### Выбранный отрывок
=-=-=-=-=

Гор сказал, что Н. Я. не сердился, когда ему мешали. Он познакомился с ним в конце 20‐х годов в школе Пролеткульта. Т. Манн и Достоевский ему были не так интересны, как Пушкин и Чехов. Первые себя раскрывали сами, вторых ему нужно было раскрыть.

8.6.76. Вывез маму в Комарово. Были у Гора – славные, добрые и любимые мной старики.

Гор опять хочет написать о рисунках северян… Заговорили о живописи, и Гор сказал, что ему очень дешево предлагали Гончарову[259], но он не взял.

– Ну и хорошо, что не взял. Ты бы всю жизнь страдал, что кому-то недоплатил. И меня бы издергал.

Наталья Акимовна очень его понимает.

20.9.76. Болеет Гор… Недавно я был у него – угнетен, согнулся, чувствовалась какая-то обреченность. И вдруг впал в глубокую депрессию. Не хочет никого видеть, мысли о смерти, принял 21 таблетку антидиабетического средства – попытка самоубийства – и тут же испугался за жизнь, с жадностью стал пить марганцовку, дал себя промыть скорой.

Все время молчит. И только иногда – Наталье Акимовне:

– Ты у меня святая.

Или:

– Давай покончим самоубийством вместе.

А она, зная, что он ее послушается, сказала:

– Через три месяца, если тебе не полегчает.

Иногда ему кажется, что о его сумасшествии известно всем. «По Би-би-си» передавали и «Теперь исключат из Союза», «И Марине, и детям[260] – всем будет плохо».

С ним неотступно все. Юра[261] суров, требователен, а Н. А. ласкова, ждет, когда он поглядит ей в глаза. Какой это прекрасный человек! Какая в ней доброта! Она мать для него, он ей сын больше детей.

=-=-=-=-=

### Раздел данных
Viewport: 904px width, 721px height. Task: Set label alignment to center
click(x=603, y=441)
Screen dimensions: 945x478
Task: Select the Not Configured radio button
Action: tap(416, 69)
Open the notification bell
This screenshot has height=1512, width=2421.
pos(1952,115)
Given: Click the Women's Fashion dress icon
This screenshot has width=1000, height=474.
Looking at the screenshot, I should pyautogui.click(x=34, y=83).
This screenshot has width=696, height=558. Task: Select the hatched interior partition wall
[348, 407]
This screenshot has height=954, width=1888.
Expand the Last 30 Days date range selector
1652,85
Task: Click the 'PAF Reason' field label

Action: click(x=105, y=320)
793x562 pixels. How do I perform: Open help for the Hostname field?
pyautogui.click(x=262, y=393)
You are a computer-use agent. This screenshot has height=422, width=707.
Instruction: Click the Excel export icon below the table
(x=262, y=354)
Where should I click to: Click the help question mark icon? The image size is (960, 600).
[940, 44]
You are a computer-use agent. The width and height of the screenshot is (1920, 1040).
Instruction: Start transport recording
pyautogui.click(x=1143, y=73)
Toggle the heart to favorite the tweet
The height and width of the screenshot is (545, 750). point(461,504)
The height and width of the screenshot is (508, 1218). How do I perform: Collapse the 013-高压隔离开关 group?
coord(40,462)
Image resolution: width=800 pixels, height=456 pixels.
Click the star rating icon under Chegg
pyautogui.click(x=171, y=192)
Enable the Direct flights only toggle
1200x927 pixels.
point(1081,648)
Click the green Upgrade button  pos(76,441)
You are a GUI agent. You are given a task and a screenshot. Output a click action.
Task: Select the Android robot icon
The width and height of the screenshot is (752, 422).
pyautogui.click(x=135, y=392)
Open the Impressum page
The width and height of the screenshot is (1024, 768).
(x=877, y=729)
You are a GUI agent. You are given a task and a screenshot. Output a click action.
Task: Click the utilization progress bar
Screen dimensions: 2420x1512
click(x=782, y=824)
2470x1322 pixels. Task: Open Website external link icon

=-=-=-=-=

### Условие задачи
Что, согласно отрывку о Горе, ему очень дешево предлагали, когда зашел разговор о живописи?

### Решение задачи
Ему очень дешево предлагали Гончарову.